THE PROBLEM →
Output the listing exactly as written, apart from its pictures.

ENTRIES SUPPLIED →
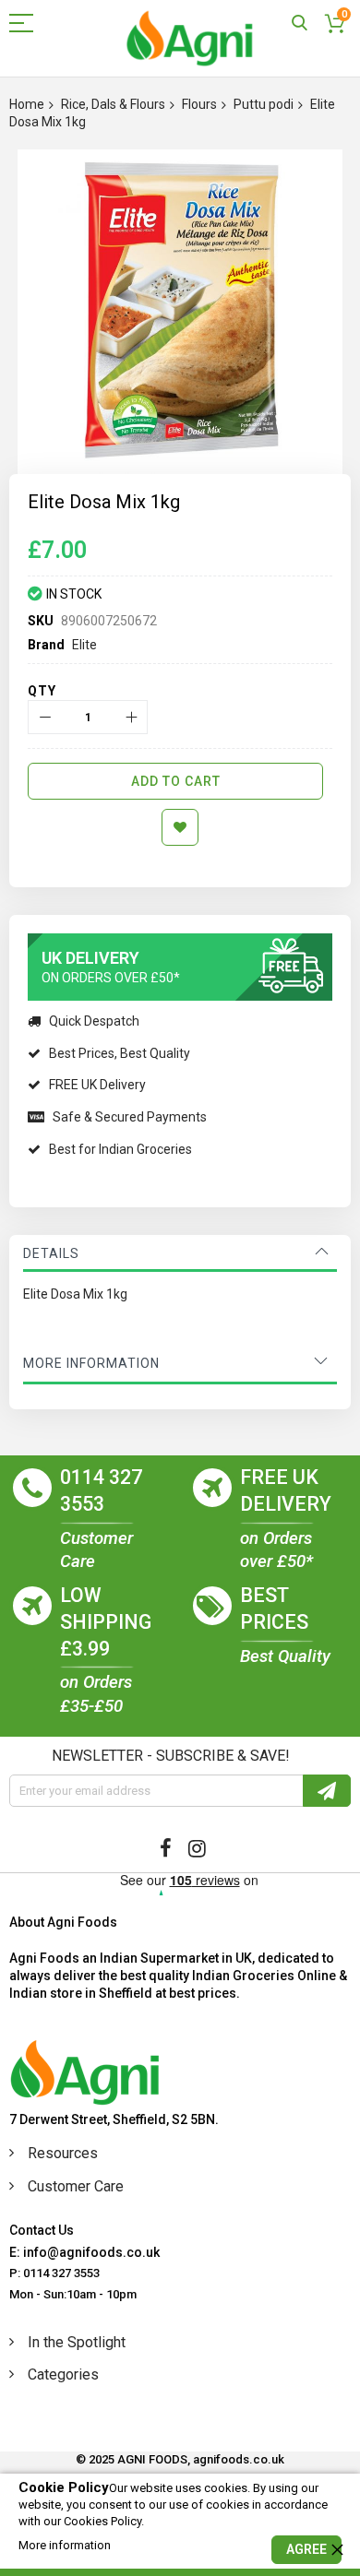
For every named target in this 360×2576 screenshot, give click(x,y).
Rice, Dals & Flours (113, 104)
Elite (84, 644)
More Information (91, 1363)
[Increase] (130, 717)
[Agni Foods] (190, 38)
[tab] (180, 1253)
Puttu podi (264, 104)
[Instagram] (197, 1848)
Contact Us (41, 2230)
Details (51, 1253)
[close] (337, 2549)
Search (299, 23)
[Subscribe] (327, 1791)
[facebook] (165, 1848)
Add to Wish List (180, 827)
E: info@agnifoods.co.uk (84, 2252)
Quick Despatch (94, 1021)
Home (26, 104)
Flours (199, 104)
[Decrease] (45, 717)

RESPONSE →
For every named target in this 360×2576 screenshot, give click(x,y).
Rice, Dals & Flours (113, 104)
Elite (84, 644)
More Information (91, 1363)
[Increase] (130, 717)
[Agni Foods] (190, 38)
[tab] (180, 1253)
Puttu podi (264, 104)
[Instagram] (197, 1848)
Contact Us (41, 2230)
Details (51, 1253)
[close] (337, 2549)
Search (299, 23)
[Subscribe] (327, 1791)
[facebook] (165, 1848)
Add to Wish List (180, 827)
E: info@agnifoods.co.uk (84, 2252)
Quick Despatch (94, 1021)
Home (26, 104)
Flours (199, 104)
[Decrease] (45, 717)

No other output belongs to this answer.